This post is intended to address some of the comments and criticism w.r.t. my latest paper: Auditing Radicalization Pathways on YouTube. The paper got an unreasonable amount of attention, which involved media coverage, angry e-mails and upset YouTubers. Individuals associated with the communities in the paper were critical of aspects of the methodology. I believe most of these critics:

  1. Misunderstood methodological aspects of the paper;

  2. Don’t understand how doing research with large datasets work;

  3. Criticize things that the paper does not say;

  4. Largely ignored sections of the paper where methodological caveats were addressed.

Regardless, it seems plausible that my paper will play some role in shaping the debate around YouTube, and thus it is important to address some of the critics.

What The Paper Does Not Say

It is important to stress that the paper looked at two different directions:

  1. Is there evidence for user migration from the I.D.W./Alt-lite to the Alt-right?

  2. Is the recommender system responsible for this?

We find very strong evidence for (1), and don’t find strong evidence to answer (2). Overall, the paper says that migration from these communities did happen, but does not really answer why this happen. There are several reasons why this could be, such as: (i) the recommender system, (ii) something related to the demographics that these audiences target, (iii) something about the messages shared by the I.D.W./Alt-lite.


Wired’s piece, which I think was good and nuanced.

Secondly, the paper uses aggregated data, and thus it is tricky to say (insert member of the I.D.W. here) is radicalizing people.
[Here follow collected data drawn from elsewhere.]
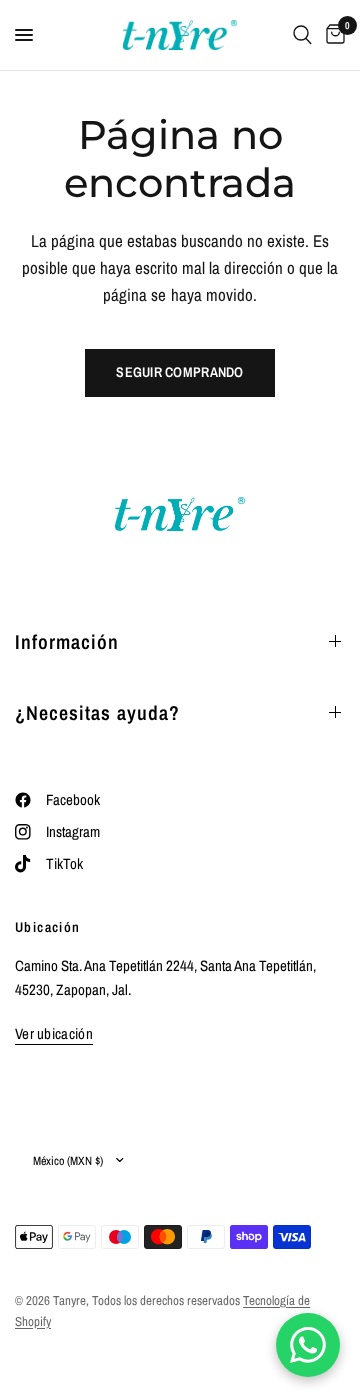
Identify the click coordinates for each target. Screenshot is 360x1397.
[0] (332, 35)
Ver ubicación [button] (54, 1033)
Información (67, 641)
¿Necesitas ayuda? (97, 712)
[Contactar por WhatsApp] (308, 1345)
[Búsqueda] (302, 35)
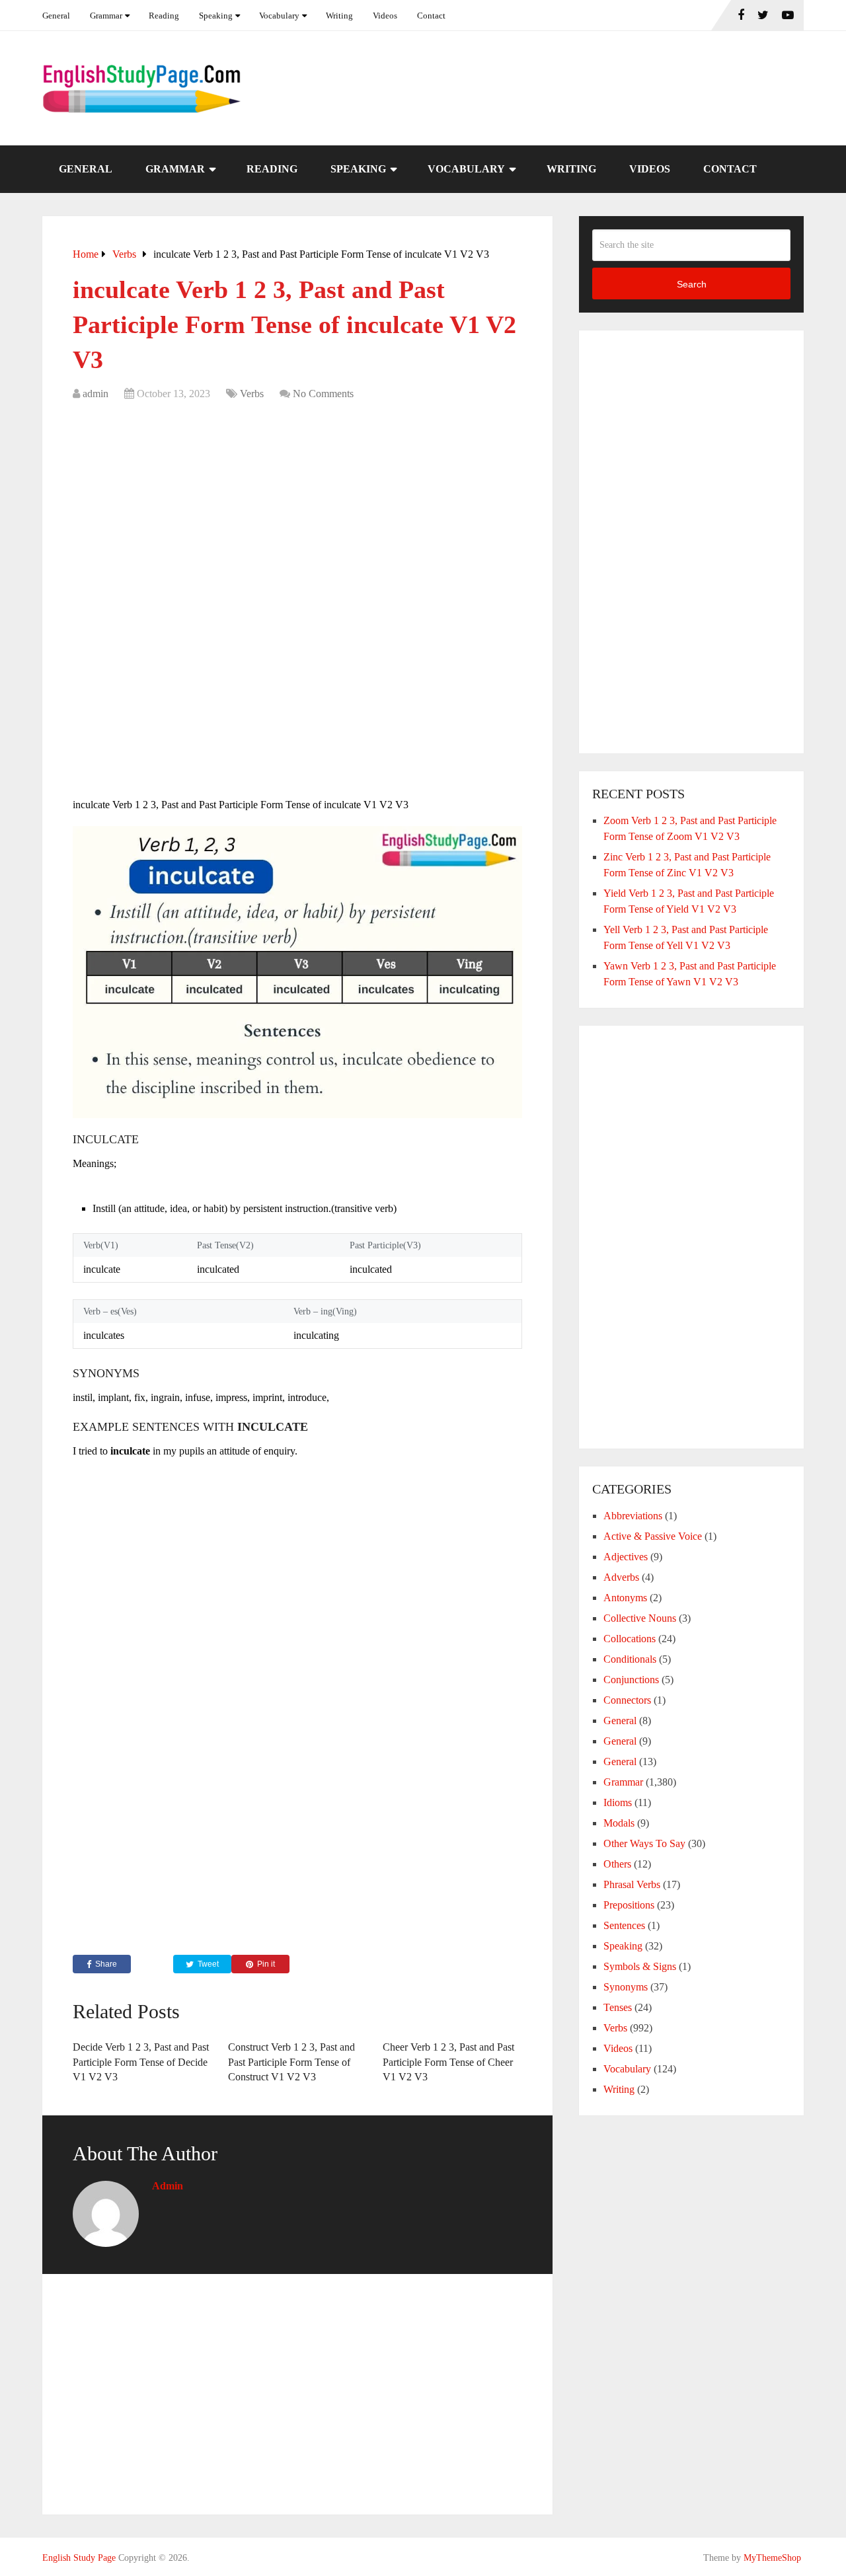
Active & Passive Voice (652, 1536)
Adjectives (625, 1556)
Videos (385, 15)
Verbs (252, 393)
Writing (339, 15)
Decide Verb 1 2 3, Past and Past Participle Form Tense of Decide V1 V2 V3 (141, 2061)
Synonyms (625, 1986)
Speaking (216, 15)
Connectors (627, 1700)
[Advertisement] (297, 507)
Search (692, 284)
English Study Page (79, 2558)
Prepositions (628, 1905)
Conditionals (629, 1659)
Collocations (629, 1638)
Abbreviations (632, 1515)
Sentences (624, 1925)
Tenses (617, 2007)
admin (95, 393)
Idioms (617, 1802)
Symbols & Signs (639, 1966)
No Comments (323, 393)
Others (617, 1864)
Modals (618, 1823)
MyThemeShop (772, 2558)
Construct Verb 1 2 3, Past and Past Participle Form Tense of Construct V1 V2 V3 (291, 2061)
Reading (164, 15)
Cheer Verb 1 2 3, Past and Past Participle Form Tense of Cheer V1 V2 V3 (448, 2061)
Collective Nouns (639, 1618)
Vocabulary (279, 15)
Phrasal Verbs (631, 1884)
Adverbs (621, 1577)
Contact (431, 15)
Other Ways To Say (644, 1843)
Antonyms (625, 1597)
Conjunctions (631, 1679)
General (56, 15)
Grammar (106, 15)
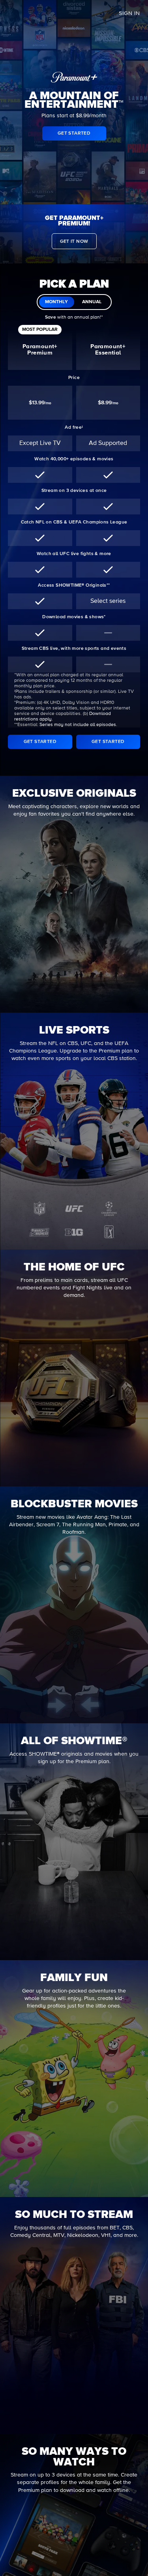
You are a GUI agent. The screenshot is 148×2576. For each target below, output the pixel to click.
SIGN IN (129, 13)
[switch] (74, 302)
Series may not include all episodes (77, 724)
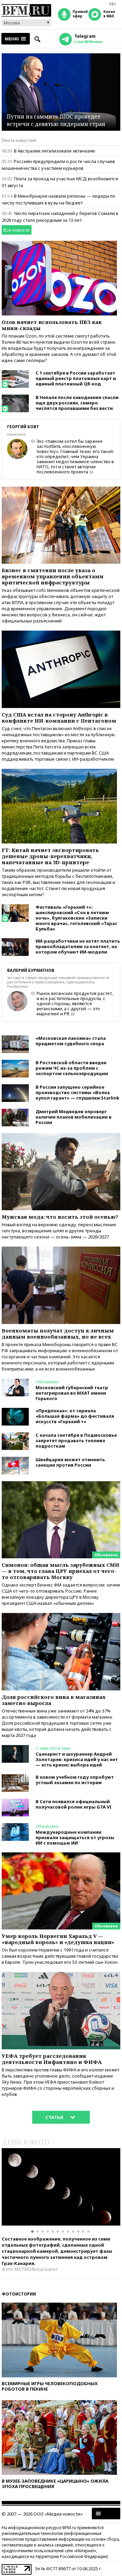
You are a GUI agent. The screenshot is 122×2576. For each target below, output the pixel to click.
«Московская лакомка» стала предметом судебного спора (71, 1040)
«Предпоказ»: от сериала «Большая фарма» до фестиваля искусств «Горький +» (75, 1416)
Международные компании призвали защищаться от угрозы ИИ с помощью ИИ (75, 1837)
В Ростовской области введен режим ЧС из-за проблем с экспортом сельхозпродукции (72, 1068)
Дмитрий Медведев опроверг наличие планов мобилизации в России (73, 1117)
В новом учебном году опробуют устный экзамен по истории (75, 1779)
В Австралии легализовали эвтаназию (54, 151)
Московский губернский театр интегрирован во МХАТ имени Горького (72, 1393)
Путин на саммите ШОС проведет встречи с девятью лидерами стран (56, 120)
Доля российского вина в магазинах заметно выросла (54, 1699)
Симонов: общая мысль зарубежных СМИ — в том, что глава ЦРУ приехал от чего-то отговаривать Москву (60, 1570)
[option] (61, 2187)
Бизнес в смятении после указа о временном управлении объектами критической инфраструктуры (52, 576)
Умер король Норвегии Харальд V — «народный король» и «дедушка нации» (58, 1939)
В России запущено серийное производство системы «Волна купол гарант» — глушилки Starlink (77, 1092)
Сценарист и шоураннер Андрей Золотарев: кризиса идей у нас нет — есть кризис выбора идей (77, 1759)
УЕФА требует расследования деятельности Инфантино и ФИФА (52, 2058)
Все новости (16, 230)
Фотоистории (19, 2294)
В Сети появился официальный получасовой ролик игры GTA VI (73, 1804)
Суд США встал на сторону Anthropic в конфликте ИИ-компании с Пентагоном (59, 717)
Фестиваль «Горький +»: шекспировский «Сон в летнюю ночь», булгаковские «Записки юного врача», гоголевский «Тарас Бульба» (76, 917)
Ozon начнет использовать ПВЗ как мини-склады (52, 325)
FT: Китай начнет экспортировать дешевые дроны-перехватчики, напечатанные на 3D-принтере (50, 856)
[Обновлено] (61, 1484)
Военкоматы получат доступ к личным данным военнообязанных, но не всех (58, 1333)
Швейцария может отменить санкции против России (70, 1462)
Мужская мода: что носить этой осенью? (60, 1216)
This phrasing assumes that we found a causal relationship between a specific type of content and radicalization, and is much stronger than the statement “individuals who commented on I.D.W. and Alt-lite channels consistently migrated towards Alt-right videos”.

Unfortunately, the way media covered the paper sometimes led to the junction of both of these things (like if one necessarily implied the other). The criticism to this jump in inference has been nicely capture by Kevin Munger and Joseph Phillips in their paper “A Supply and Demand Framework for YouTube Politics” (which I made another blogpost about), and subsequently by Wired’s article “Maybe it is not YouTube’s Algorithm that Radicalizes People”. Ironically, their own paper was hijacked by some media outlets as supposedly saying that individuals in the Intellectual Dark Web “de-radicalize” people, which they never claim.


The telephone effect is real!

Another thing that the paper does not say is that the recommender system IS NOT responsible. Given that we were unable to account for personalization and for how the recommender system work in previous times.

The Controls

A funny story here concerns the channels we called controls. People are very used to traditional controls in contexts such as randomized blind trials. Our study was observational, but with the advantage that we basically had all comments for the channels we are studying. In that sense, the control was a sanity check group, we choose a set of very large channels, to make sure the migration analysis was consistent. We went for media channels, but it could have been “sports” or “videogame”, or whatever. We actually debated quite a bit whether we should call this group “media” or “control”. A lot of the criticism was that the control group was a bunch of “leftist media outlets”, which really should not matter, for 2 reasons:

  1. We wanted to get something not strictly related to the channels we were studying.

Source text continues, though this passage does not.